*TUGAS LATIHAN A*: Menurut petikan terpilih, alasan apa yang sering dipakai untuk mendamaikan orang-orang yang cekcok?

KOLOM BIZ
Konten ini merupakan kerja sama Kompas.com dengan Experd Consultant
Eileen Rachman dan Emilia Jakob
Character Building Assessment & Training EXPERD

EXPERD (EXecutive PERformance Development) merupakan konsultan pengembangan sumber daya manusia (SDM) terkemuka di Indonesia. EXPERD diperkuat oleh para konsultan dan staf yang sangat berpengalaman dan memiliki komitmen penuh untuk berkontribusi pada perkembangan bisnis melalui layanan sumber daya manusia.

Komunikasi, Madu atau Racun?

Kompas.com - 29/05/2021, 08:02 WIB
Anda bisa menjadi kolumnis !
Kriteria (salah satu): akademisi, pekerja profesional atau praktisi di bidangnya, pengamat atau pemerhati isu-isu strategis, ahli/pakar di bidang tertentu, budayawan/seniman, aktivis organisasi nonpemerintah, tokoh masyarakat, pekerja di institusi pemerintah maupun swasta, mahasiswa S2 dan S3. Cara daftar baca di sini

DALAM kehidupan sehari-hari, kita sering melihat orang-orang yang cekcok akhirnya didamaikan dengan alasan “miskomunikasi”. Alasan ini terasa janggal. Sebab, hal tersebut ibarat menyalahkan sambungan internet yang tidak bagus ketika kedua pihak gagal membina hubungan satu sama lain.

Seolah-olah, hubungan yang ada sebenarnya baik-baik saja. Masalah muncul karena ada sedikit gangguan teknis dalam berkomunikasi.

Komunikasi memang sangat penting dalam membangun sebuah hubungan sampai menjadi erat. Sebaliknya, sering kali kita melihat ketidakpiawaian individu dalam berkomunikasi dapat membuat hubungan memudar seiring waktu berjalan. Tak jarang, hubungan itu akhirnya menjadi berantakan.

*TUGAS LATIHAN B*: Ambil setiap baris catatan yang memuat string "agent". Huruf besar dan huruf kecil dibedakan.

*CATATAN LATIHAN*:

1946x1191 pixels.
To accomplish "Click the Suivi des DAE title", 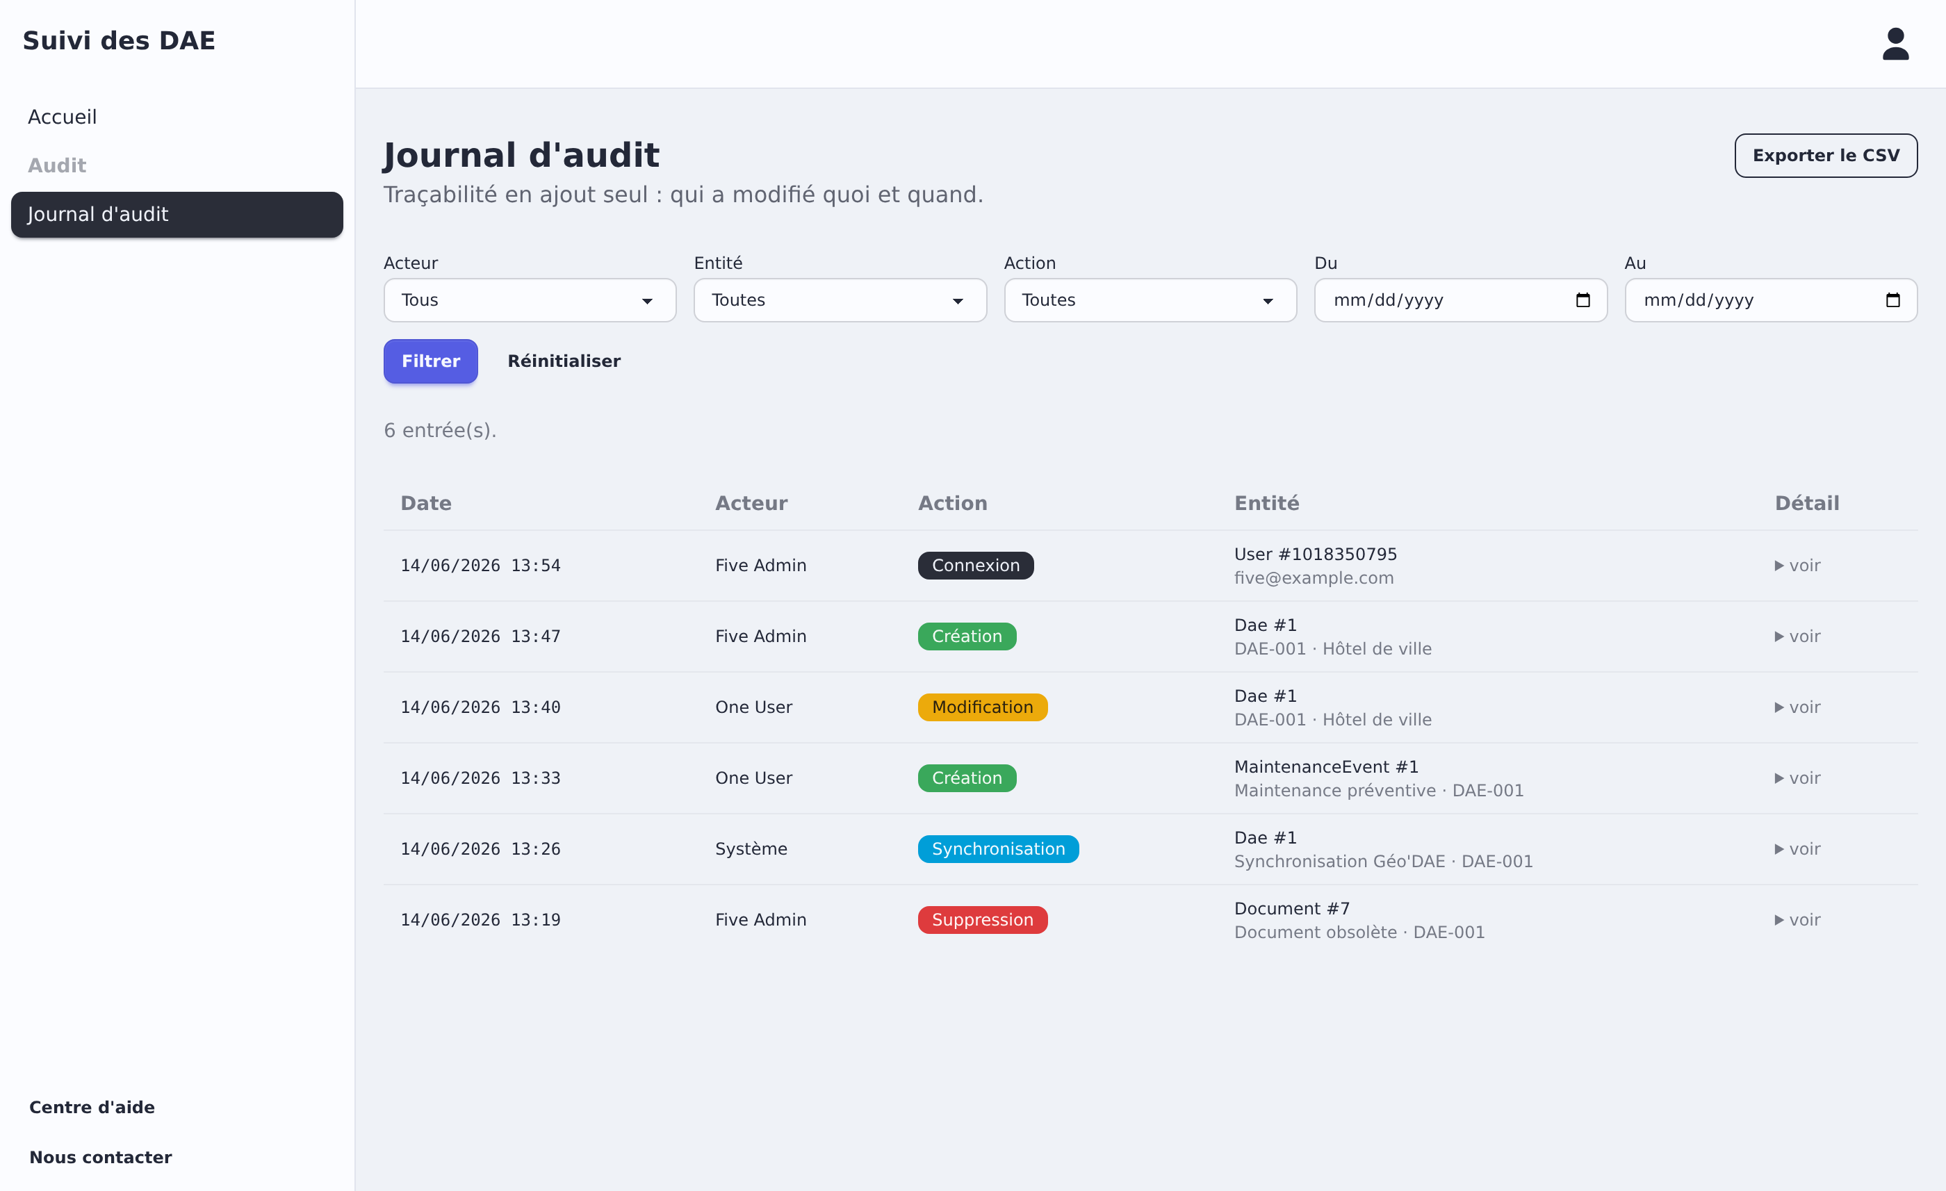I will (x=119, y=40).
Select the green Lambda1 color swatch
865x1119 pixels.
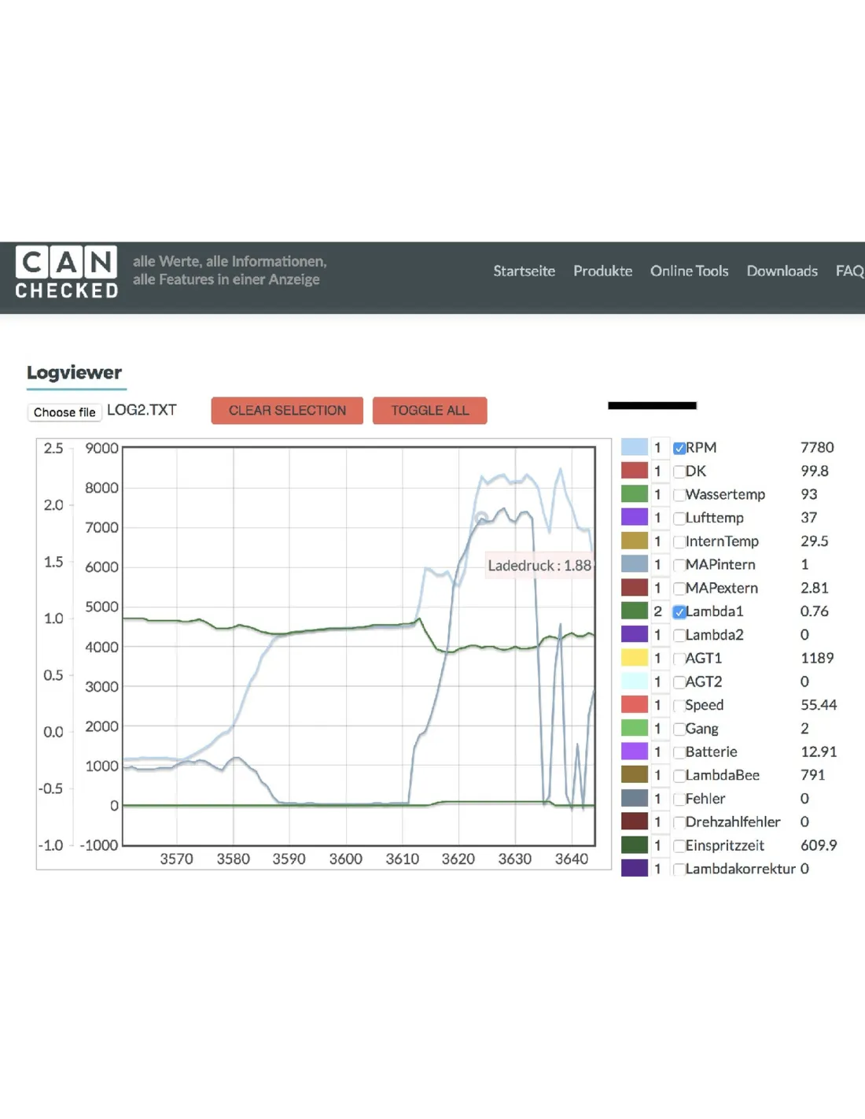(x=635, y=611)
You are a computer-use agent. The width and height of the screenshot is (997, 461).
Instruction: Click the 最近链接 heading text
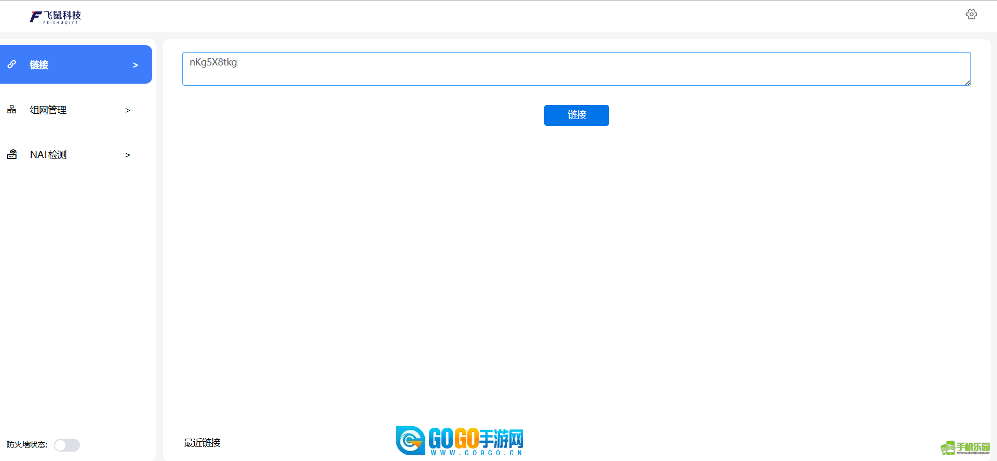tap(202, 443)
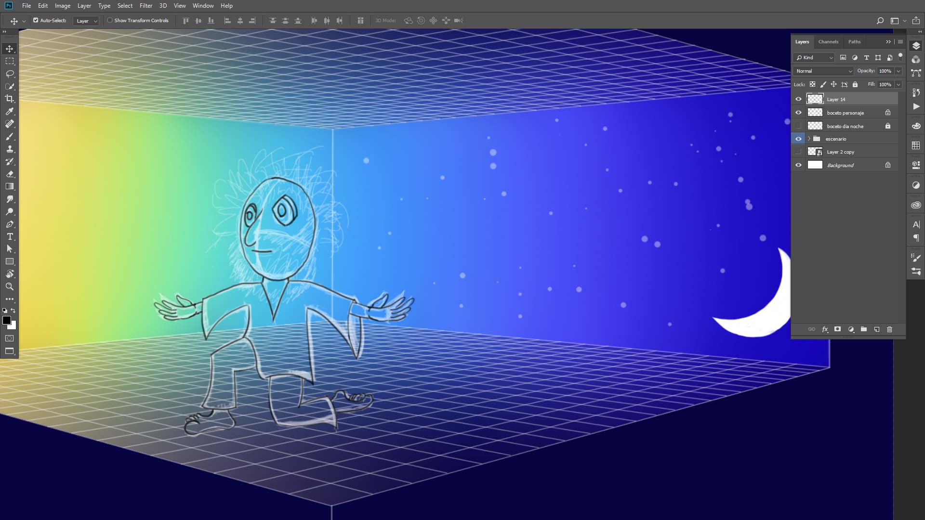
Task: Open the Auto-Select Layer dropdown
Action: click(x=87, y=21)
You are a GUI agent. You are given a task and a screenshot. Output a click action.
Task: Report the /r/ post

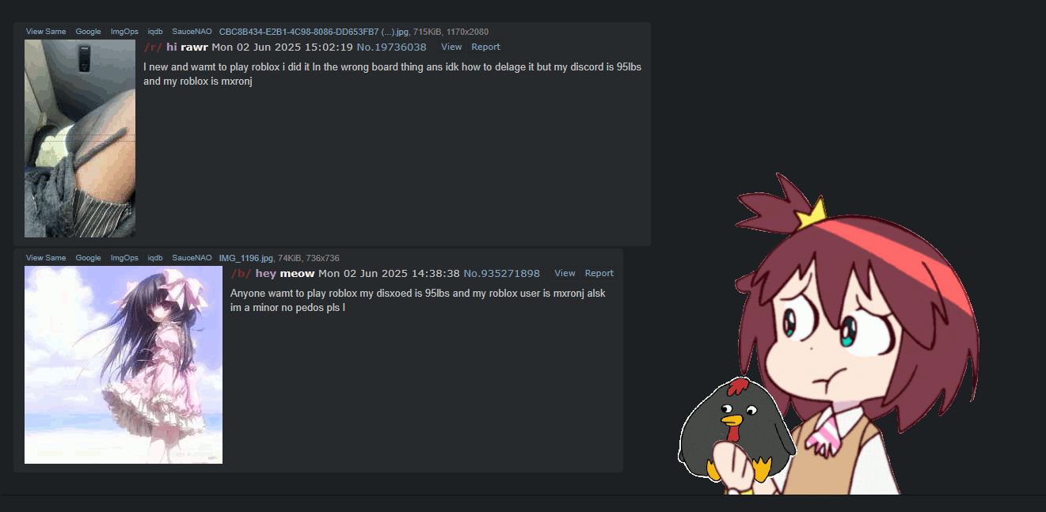tap(485, 47)
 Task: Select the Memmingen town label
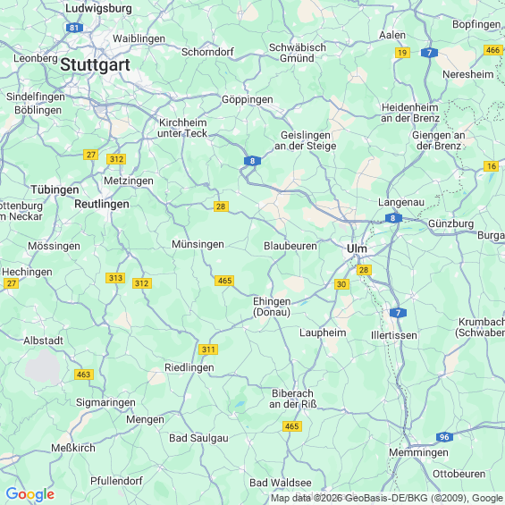418,452
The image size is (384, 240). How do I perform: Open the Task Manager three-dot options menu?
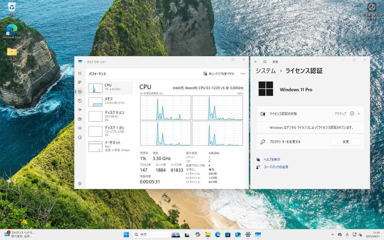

*JAWABAN LATIHAN A*: Miskomunikasi.

*JAWABAN LATIHAN B*:
You are a computer-use agent. The width and height of the screenshot is (997, 461).
You are a GUI agent. You are given a task and a screenshot. Output a click action.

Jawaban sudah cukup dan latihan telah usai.